##### Bloc de texte #####

La semaine prochaine, les dirigeants mondiaux se réuniront à nouveau lors d’un sommet mondial sur le climat pour ressasser les engagements non tenus et promettre des actions non spécifiques, tout en résistant simultanément aux efforts visant à garantir que la procédure prévue à Charm el-Cheikh ne soit contraignante, et encore moins exécutoire.
Même maintenant, dans sa 27e édition – la cinquième à se tenir en Afrique –, il est peu probable que la Conférence des Nations unies sur les changements climatiques, COP27, éloigne matériellement la planète de sa trajectoire actuelle vers de graves perturbations, même si elle parvient à se débarrasser de l’«ambiguïté constructive» du rassemblement de l’année précédente à Glasgow, en Écosse.
Néanmoins, dans notre monde multipolaire de plus en plus fragmenté, de telles possibilités de coopération et de collaboration continues sont les bienvenues et devraient, à juste titre, être saluées.
Après tout, rien que l’année dernière, plus de 150 pays ont réussi à proposer des plans pour décarboniser leurs économies. Et en mai de cette année, les pays du G7 ont signé un engagement à décarboniser essentiellement leurs secteurs de l’électricité d’ici à 2035. Cet engagement vient couronner une série de promesses très vantées pour réduire l’utilisation du charbon, mettre fin à la déforestation axée sur les produits de base, réduire d’un tiers les émissions de méthane et doubler le soutien financier aux efforts d’atténuation et d’adaptation dans le monde en développement.
Cependant, il existe toujours une probabilité de 42% que les températures mondiales moyennes augmentent plus que l’objectif de 1,5 °C au-dessus des niveaux pré-industriels. L’année dernière seulement, les émissions de carbone ont totalisé plus de 36 milliards de tonnes, une augmentation de 6% attribuable aux tentatives désespérées de reprise dans de nombreux pays au moment où la pandémie s’est atténuée.
L’inaptitude à parvenir à des accords constructifs et significatifs lors de la COP26 l’année dernière a également refroidi l’enthousiasme et alimenté la perception que ce sommet et les futurs sommets sur le climat sont peu susceptibles de favoriser une action mondiale indispensable.
Par exemple, l’Égypte, pays hôte de la réunion cette année, n’a pas encore déclaré ses propres objectifs d’émissions et ses plans climatiques sont jugés très insuffisants par les experts.
La guerre qui bat son plein en Ukraine a compliqué les objectifs climatiques mondiaux et attisé les tensions internationales qui entraveront probablement les niveaux de coopération plus approfondis, nécessaires pour transformer les ambitions en plans d’action concrets et exécutoires qui obligeront les plus grands émetteurs du monde à rendre des comptes.
Pendant ce temps, dans le monde arabe, les effets débilitants d’un changement climatique non atténué n’en sont que plus apparents, plus graves et plus fréquents, aggravant dans certains cas les effets négatifs des conflits, des déplacements, des inégalités sociales et de l’instabilité politique.

##### Données affichées #####

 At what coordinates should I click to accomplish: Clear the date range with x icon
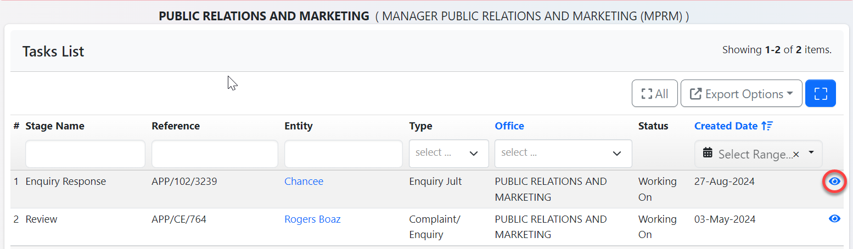pos(796,155)
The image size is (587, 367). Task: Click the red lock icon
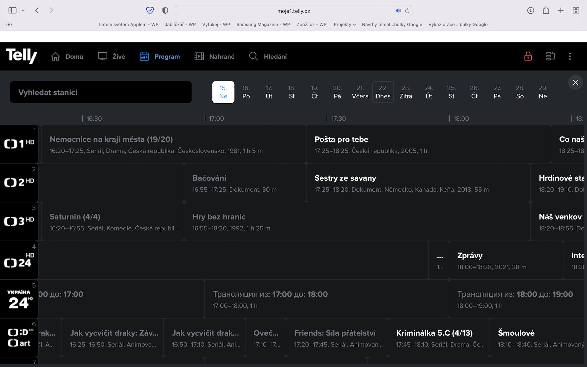[528, 56]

#####

▶ **Problèmes à résoudre**
**1.** Répondez à ces questions sur le texte sur la COP27 :
(a) Combien de pays ont proposé l'année dernière des plans pour décarboniser leurs économies ?
(b) Quel pays accueille la réunion cette année ?
(c) À combien se sont élevées les émissions de carbone l'année dernière ?
**2.** Veuillez résumer le texte sur la COP27 en deux phrases.
**3.** Donnez la suite du texte sur la COP27 à partir de sa dernière phrase.
Les données n'ont aucun rapport avec le texte sur la COP27.

▶ **Résultats attendus**
**1.**
(a) Plus de 150 pays.
(b) L'Égypte.
(c) À plus de 36 milliards de tonnes.

**2.** La COP27, cinquième conférence des Nations unies sur le climat tenue en Afrique, ne devrait guère éloigner la planète de sa trajectoire vers de graves perturbations, malgré les plans de décarbonation de plus de 150 pays et l'engagement du G7 sur l'électricité. Les émissions ont encore augmenté l'an dernier, tandis que l'échec de la COP26, la guerre en Ukraine et les plans jugés très insuffisants de l'Égypte freinent l'action, et que le monde arabe subit des effets climatiques de plus en plus graves.

**3.**
Les sécheresses, les incendies de forêt, les vagues de chaleur record, les inondations et les tempêtes de poussière continuent de frapper l’intérieur et les côtes de la région, aggravant l’insécurité alimentaire et hydrique et introduisant de nouveaux problèmes socio-économiques et politiques qui pourraient finalement bouleverser la dynamique prédominante déjà compliquée, en première ligne de la lutte contre les changements climatiques.
De plus, un paysage géopolitique troublé, des économies usées par la pandémie et aux prises avec une dette de plus en plus chère, une inflation alimentaire et énergétique, un chômage endémique et une fuite des capitaux en raison d’un dollar américain fort sont autant de facteurs qui peuvent mettre à l’écart les priorités climatiques, les transitions énergétiques et les transformations critiques au moment où les nations se concentrent plutôt sur des reprises alimentées par les combustibles fossiles.
En effet, les deux prochains événements de la COP se déroulent dans la région du Moyen-Orient et de l’Afrique du Nord (après l’Égypte, les Émirats arabes unis accueilleront le sommet en 2023), ce qui présente une occasion rare de centrer les discussions sur les priorités et les perspectives éclairées dans la région la plus touchée par le changement climatique.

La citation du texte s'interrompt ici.